======== TASK DATA ========
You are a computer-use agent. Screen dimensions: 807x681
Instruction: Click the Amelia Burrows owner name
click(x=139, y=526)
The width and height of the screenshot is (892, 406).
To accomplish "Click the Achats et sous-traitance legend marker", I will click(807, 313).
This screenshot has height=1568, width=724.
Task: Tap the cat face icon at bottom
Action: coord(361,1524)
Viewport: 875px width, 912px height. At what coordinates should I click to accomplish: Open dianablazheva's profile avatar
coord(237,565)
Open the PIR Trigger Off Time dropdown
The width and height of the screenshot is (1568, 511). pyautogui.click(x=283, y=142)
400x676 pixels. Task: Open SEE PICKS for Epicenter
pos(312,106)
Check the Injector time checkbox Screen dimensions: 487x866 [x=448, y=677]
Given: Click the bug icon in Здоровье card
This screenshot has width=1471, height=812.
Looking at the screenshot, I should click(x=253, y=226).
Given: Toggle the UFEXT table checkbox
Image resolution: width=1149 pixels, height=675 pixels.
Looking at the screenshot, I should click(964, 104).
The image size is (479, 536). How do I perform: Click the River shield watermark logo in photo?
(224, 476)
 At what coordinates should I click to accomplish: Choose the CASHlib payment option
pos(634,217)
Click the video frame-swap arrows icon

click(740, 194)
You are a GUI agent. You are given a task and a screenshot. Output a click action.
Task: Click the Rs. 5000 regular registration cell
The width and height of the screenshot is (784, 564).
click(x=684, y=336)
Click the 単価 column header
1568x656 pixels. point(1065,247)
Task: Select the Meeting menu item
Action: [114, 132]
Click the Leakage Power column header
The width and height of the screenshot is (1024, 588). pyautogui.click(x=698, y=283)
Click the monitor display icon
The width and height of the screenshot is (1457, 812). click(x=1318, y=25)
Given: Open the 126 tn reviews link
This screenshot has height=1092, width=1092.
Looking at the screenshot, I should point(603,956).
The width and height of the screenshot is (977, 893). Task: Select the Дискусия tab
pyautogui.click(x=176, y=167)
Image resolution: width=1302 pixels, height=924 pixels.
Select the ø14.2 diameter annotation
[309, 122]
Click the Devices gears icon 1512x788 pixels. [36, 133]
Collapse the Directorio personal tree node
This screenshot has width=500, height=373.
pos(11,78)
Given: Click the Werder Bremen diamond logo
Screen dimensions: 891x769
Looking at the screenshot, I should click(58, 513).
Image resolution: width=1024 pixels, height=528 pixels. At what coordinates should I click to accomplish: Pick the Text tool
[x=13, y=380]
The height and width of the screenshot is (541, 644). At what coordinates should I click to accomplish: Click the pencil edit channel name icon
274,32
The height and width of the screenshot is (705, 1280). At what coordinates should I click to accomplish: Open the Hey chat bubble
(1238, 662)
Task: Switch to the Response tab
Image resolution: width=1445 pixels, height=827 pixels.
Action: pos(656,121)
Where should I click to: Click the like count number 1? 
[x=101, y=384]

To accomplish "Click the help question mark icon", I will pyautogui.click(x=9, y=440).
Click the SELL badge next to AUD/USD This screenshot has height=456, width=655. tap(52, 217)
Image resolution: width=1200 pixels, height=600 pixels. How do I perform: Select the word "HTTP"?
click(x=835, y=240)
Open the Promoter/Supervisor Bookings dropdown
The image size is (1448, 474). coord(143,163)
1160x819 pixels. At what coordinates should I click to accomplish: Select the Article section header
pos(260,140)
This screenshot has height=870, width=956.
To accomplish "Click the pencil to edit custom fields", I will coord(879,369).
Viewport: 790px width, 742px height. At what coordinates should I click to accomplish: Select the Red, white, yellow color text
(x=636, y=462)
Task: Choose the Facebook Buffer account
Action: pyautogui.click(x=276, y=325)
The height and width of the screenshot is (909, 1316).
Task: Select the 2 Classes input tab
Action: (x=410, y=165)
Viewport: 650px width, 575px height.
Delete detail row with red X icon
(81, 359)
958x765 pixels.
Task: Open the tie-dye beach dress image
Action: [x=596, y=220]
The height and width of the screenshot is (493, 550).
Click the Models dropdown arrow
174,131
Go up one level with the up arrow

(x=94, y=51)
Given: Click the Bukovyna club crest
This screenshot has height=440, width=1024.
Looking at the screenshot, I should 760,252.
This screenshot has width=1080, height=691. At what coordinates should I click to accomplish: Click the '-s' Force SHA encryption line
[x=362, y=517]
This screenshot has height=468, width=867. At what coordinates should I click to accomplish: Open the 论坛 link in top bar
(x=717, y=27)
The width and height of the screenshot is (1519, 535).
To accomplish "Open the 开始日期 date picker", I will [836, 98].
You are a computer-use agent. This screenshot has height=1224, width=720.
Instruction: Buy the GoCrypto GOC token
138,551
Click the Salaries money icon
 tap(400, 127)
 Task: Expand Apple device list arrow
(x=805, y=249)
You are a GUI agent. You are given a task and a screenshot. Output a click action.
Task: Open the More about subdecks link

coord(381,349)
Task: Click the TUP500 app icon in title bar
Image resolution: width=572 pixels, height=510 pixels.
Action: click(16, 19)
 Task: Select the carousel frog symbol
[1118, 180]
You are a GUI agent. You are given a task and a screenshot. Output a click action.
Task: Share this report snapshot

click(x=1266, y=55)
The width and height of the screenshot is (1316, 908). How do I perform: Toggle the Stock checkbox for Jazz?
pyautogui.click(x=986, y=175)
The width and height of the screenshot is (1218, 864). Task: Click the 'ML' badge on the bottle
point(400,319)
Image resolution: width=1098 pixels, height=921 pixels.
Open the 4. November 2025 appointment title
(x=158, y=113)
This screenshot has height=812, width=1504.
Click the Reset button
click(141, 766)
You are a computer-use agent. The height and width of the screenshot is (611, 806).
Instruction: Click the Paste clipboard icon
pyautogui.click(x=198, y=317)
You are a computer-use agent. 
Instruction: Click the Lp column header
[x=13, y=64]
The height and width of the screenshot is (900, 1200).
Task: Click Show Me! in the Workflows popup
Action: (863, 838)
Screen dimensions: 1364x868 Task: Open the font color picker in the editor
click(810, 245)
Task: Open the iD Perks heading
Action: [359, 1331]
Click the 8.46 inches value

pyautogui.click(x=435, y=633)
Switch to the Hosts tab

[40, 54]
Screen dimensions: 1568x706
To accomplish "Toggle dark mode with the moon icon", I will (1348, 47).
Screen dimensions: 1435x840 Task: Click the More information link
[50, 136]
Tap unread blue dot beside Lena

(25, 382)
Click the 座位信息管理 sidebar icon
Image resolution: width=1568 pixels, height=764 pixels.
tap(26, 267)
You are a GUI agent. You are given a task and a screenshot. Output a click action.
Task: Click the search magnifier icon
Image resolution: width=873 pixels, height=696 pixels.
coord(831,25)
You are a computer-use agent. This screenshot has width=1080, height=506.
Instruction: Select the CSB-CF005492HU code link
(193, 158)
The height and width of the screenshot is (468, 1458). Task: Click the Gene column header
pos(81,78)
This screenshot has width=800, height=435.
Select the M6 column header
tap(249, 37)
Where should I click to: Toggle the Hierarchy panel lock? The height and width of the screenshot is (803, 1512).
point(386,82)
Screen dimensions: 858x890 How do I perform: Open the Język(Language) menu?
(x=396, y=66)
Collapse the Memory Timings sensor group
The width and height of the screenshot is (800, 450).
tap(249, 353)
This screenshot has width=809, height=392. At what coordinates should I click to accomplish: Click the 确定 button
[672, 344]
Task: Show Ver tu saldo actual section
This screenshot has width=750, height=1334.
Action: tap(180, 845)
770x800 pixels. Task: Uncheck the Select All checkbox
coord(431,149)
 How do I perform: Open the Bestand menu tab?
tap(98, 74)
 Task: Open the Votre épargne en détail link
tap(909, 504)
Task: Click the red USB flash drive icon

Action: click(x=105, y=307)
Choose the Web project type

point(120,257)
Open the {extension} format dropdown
========
EXERCISE DETAILS: The records above are to be output in full and without error.

REPLY:
You are a computer-use agent. Screen dimensions: 807x681
Instruction: Click the Amelia Burrows owner name
click(x=139, y=526)
The width and height of the screenshot is (892, 406).
To accomplish "Click the Achats et sous-traitance legend marker", I will click(807, 313).
This screenshot has height=1568, width=724.
Task: Tap the cat face icon at bottom
Action: coord(361,1524)
Viewport: 875px width, 912px height. At what coordinates should I click to accomplish: Open dianablazheva's profile avatar
coord(237,565)
Open the PIR Trigger Off Time dropdown
The width and height of the screenshot is (1568, 511). pyautogui.click(x=283, y=142)
400x676 pixels. Task: Open SEE PICKS for Epicenter
pos(312,106)
Check the Injector time checkbox Screen dimensions: 487x866 [x=448, y=677]
Given: Click the bug icon in Здоровье card
This screenshot has width=1471, height=812.
Looking at the screenshot, I should click(x=253, y=226).
Given: Toggle the UFEXT table checkbox
Image resolution: width=1149 pixels, height=675 pixels.
Looking at the screenshot, I should click(964, 104).
The image size is (479, 536). How do I perform: Click the River shield watermark logo in photo?
(224, 476)
 At what coordinates should I click to accomplish: Choose the CASHlib payment option
pos(634,217)
Click the video frame-swap arrows icon

click(740, 194)
You are a GUI agent. You are given a task and a screenshot. Output a click action.
Task: Click the Rs. 5000 regular registration cell
The width and height of the screenshot is (784, 564).
click(x=684, y=336)
Click the 単価 column header
1568x656 pixels. point(1065,247)
Task: Select the Meeting menu item
Action: [114, 132]
Click the Leakage Power column header
The width and height of the screenshot is (1024, 588). pyautogui.click(x=698, y=283)
Click the monitor display icon
The width and height of the screenshot is (1457, 812). click(x=1318, y=25)
Given: Open the 126 tn reviews link
This screenshot has height=1092, width=1092.
Looking at the screenshot, I should point(603,956).
The width and height of the screenshot is (977, 893). Task: Select the Дискусия tab
pyautogui.click(x=176, y=167)
Image resolution: width=1302 pixels, height=924 pixels.
Select the ø14.2 diameter annotation
[309, 122]
Click the Devices gears icon 1512x788 pixels. [36, 133]
Collapse the Directorio personal tree node
This screenshot has width=500, height=373.
pos(11,78)
Given: Click the Werder Bremen diamond logo
Screen dimensions: 891x769
Looking at the screenshot, I should click(58, 513).
Image resolution: width=1024 pixels, height=528 pixels. At what coordinates should I click to accomplish: Pick the Text tool
[x=13, y=380]
The height and width of the screenshot is (541, 644). At what coordinates should I click to accomplish: Click the pencil edit channel name icon
274,32
The height and width of the screenshot is (705, 1280). At what coordinates should I click to accomplish: Open the Hey chat bubble
(1238, 662)
Task: Switch to the Response tab
Image resolution: width=1445 pixels, height=827 pixels.
Action: pos(656,121)
Where should I click to: Click the like count number 1? 
[x=101, y=384]

To accomplish "Click the help question mark icon", I will pyautogui.click(x=9, y=440).
Click the SELL badge next to AUD/USD This screenshot has height=456, width=655. tap(52, 217)
Image resolution: width=1200 pixels, height=600 pixels. How do I perform: Select the word "HTTP"?
click(x=835, y=240)
Open the Promoter/Supervisor Bookings dropdown
The image size is (1448, 474). coord(143,163)
1160x819 pixels. At what coordinates should I click to accomplish: Select the Article section header
pos(260,140)
This screenshot has height=870, width=956.
To accomplish "Click the pencil to edit custom fields", I will coord(879,369).
Viewport: 790px width, 742px height. At what coordinates should I click to accomplish: Select the Red, white, yellow color text
(x=636, y=462)
Task: Choose the Facebook Buffer account
Action: pyautogui.click(x=276, y=325)
The height and width of the screenshot is (909, 1316).
Task: Select the 2 Classes input tab
Action: (x=410, y=165)
Viewport: 650px width, 575px height.
Delete detail row with red X icon
(81, 359)
958x765 pixels.
Task: Open the tie-dye beach dress image
Action: [x=596, y=220]
The height and width of the screenshot is (493, 550).
Click the Models dropdown arrow
174,131
Go up one level with the up arrow

(x=94, y=51)
Given: Click the Bukovyna club crest
This screenshot has height=440, width=1024.
Looking at the screenshot, I should 760,252.
This screenshot has width=1080, height=691. At what coordinates should I click to accomplish: Click the '-s' Force SHA encryption line
[x=362, y=517]
This screenshot has height=468, width=867. At what coordinates should I click to accomplish: Open the 论坛 link in top bar
(x=717, y=27)
The width and height of the screenshot is (1519, 535).
To accomplish "Open the 开始日期 date picker", I will [836, 98].
You are a computer-use agent. This screenshot has height=1224, width=720.
Instruction: Buy the GoCrypto GOC token
138,551
Click the Salaries money icon
 tap(400, 127)
 Task: Expand Apple device list arrow
(x=805, y=249)
You are a GUI agent. You are given a task and a screenshot. Output a click action.
Task: Open the More about subdecks link

coord(381,349)
Task: Click the TUP500 app icon in title bar
Image resolution: width=572 pixels, height=510 pixels.
Action: click(16, 19)
 Task: Select the carousel frog symbol
[1118, 180]
You are a GUI agent. You are given a task and a screenshot. Output a click action.
Task: Share this report snapshot

click(x=1266, y=55)
The width and height of the screenshot is (1316, 908). How do I perform: Toggle the Stock checkbox for Jazz?
pyautogui.click(x=986, y=175)
The width and height of the screenshot is (1218, 864). Task: Click the 'ML' badge on the bottle
point(400,319)
Image resolution: width=1098 pixels, height=921 pixels.
Open the 4. November 2025 appointment title
(x=158, y=113)
This screenshot has height=812, width=1504.
Click the Reset button
click(141, 766)
You are a computer-use agent. The height and width of the screenshot is (611, 806).
Instruction: Click the Paste clipboard icon
pyautogui.click(x=198, y=317)
You are a computer-use agent. 
Instruction: Click the Lp column header
[x=13, y=64]
The height and width of the screenshot is (900, 1200).
Task: Click Show Me! in the Workflows popup
Action: (863, 838)
Screen dimensions: 1364x868 Task: Open the font color picker in the editor
click(810, 245)
Task: Open the iD Perks heading
Action: [359, 1331]
Click the 8.46 inches value

pyautogui.click(x=435, y=633)
Switch to the Hosts tab

[40, 54]
Screen dimensions: 1568x706
To accomplish "Toggle dark mode with the moon icon", I will (1348, 47).
Screen dimensions: 1435x840 Task: Click the More information link
[50, 136]
Tap unread blue dot beside Lena

(25, 382)
Click the 座位信息管理 sidebar icon
Image resolution: width=1568 pixels, height=764 pixels.
tap(26, 267)
You are a GUI agent. You are given a task and a screenshot. Output a click action.
Task: Click the search magnifier icon
Image resolution: width=873 pixels, height=696 pixels.
coord(831,25)
You are a computer-use agent. This screenshot has width=1080, height=506.
Instruction: Select the CSB-CF005492HU code link
(193, 158)
The height and width of the screenshot is (468, 1458). Task: Click the Gene column header
pos(81,78)
This screenshot has width=800, height=435.
Select the M6 column header
tap(249, 37)
Where should I click to: Toggle the Hierarchy panel lock? The height and width of the screenshot is (803, 1512).
point(386,82)
Screen dimensions: 858x890 How do I perform: Open the Język(Language) menu?
(x=396, y=66)
Collapse the Memory Timings sensor group
The width and height of the screenshot is (800, 450).
tap(249, 353)
This screenshot has width=809, height=392. At what coordinates should I click to accomplish: Click the 确定 button
[672, 344]
Task: Show Ver tu saldo actual section
This screenshot has width=750, height=1334.
Action: tap(180, 845)
770x800 pixels. Task: Uncheck the Select All checkbox
coord(431,149)
 How do I perform: Open the Bestand menu tab?
tap(98, 74)
 Task: Open the Votre épargne en détail link
tap(909, 504)
Task: Click the red USB flash drive icon

Action: click(x=105, y=307)
Choose the Web project type

point(120,257)
Open the {extension} format dropdown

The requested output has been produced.